• EXERCISE DETAILS
Put the records from the start through the line containing "[x=506, y=19]" into a numbered list, leaving out any blank lines.
+ + + + +
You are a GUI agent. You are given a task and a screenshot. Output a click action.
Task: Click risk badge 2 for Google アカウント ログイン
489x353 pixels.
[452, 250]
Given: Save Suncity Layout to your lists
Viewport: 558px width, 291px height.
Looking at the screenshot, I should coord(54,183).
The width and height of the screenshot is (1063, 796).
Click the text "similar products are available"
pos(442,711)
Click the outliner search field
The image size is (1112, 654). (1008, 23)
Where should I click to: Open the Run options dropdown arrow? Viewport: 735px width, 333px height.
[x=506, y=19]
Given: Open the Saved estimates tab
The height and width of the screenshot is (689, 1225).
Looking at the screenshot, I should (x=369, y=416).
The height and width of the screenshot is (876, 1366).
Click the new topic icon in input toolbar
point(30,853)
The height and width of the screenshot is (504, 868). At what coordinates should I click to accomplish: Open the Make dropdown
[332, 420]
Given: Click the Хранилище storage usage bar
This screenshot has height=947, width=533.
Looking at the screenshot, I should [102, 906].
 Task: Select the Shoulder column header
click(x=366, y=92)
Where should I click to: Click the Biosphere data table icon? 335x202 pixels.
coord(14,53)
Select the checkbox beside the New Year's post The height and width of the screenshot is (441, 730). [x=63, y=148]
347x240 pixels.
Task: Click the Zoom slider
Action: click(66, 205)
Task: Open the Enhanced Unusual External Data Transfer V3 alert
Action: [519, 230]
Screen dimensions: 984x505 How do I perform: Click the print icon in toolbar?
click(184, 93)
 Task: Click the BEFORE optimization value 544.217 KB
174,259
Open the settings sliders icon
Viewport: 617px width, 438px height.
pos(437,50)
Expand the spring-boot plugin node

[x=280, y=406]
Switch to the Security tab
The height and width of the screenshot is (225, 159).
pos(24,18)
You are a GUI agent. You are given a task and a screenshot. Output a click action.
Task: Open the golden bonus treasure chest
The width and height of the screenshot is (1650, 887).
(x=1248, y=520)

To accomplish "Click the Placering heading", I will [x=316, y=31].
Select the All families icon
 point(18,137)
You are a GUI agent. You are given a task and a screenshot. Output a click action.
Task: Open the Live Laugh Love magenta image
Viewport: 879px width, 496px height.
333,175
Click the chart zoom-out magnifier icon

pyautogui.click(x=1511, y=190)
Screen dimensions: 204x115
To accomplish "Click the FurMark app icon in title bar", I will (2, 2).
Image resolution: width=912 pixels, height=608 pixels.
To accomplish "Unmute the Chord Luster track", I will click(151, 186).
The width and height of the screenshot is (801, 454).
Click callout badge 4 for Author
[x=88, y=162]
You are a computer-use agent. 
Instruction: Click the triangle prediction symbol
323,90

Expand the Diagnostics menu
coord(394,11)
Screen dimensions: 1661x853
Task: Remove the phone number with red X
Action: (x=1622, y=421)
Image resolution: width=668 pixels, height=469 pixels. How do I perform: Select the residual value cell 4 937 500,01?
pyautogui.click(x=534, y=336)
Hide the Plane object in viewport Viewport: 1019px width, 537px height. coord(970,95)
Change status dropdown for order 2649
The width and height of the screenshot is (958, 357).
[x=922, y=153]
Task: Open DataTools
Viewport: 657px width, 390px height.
+ + + + +
• RESPONSE
1. You are a GUI agent. You are given a task and a screenshot. Output a click action.
2. Task: Click risk badge 2 for Google アカウント ログイン
3. 489x353 pixels.
4. [452, 250]
5. Given: Save Suncity Layout to your lists
6. Viewport: 558px width, 291px height.
7. Looking at the screenshot, I should coord(54,183).
8. The width and height of the screenshot is (1063, 796).
9. Click the text "similar products are available"
10. pos(442,711)
11. Click the outliner search field
12. The image size is (1112, 654). (1008, 23)
13. Where should I click to: Open the Run options dropdown arrow? Viewport: 735px width, 333px height.
14. [x=506, y=19]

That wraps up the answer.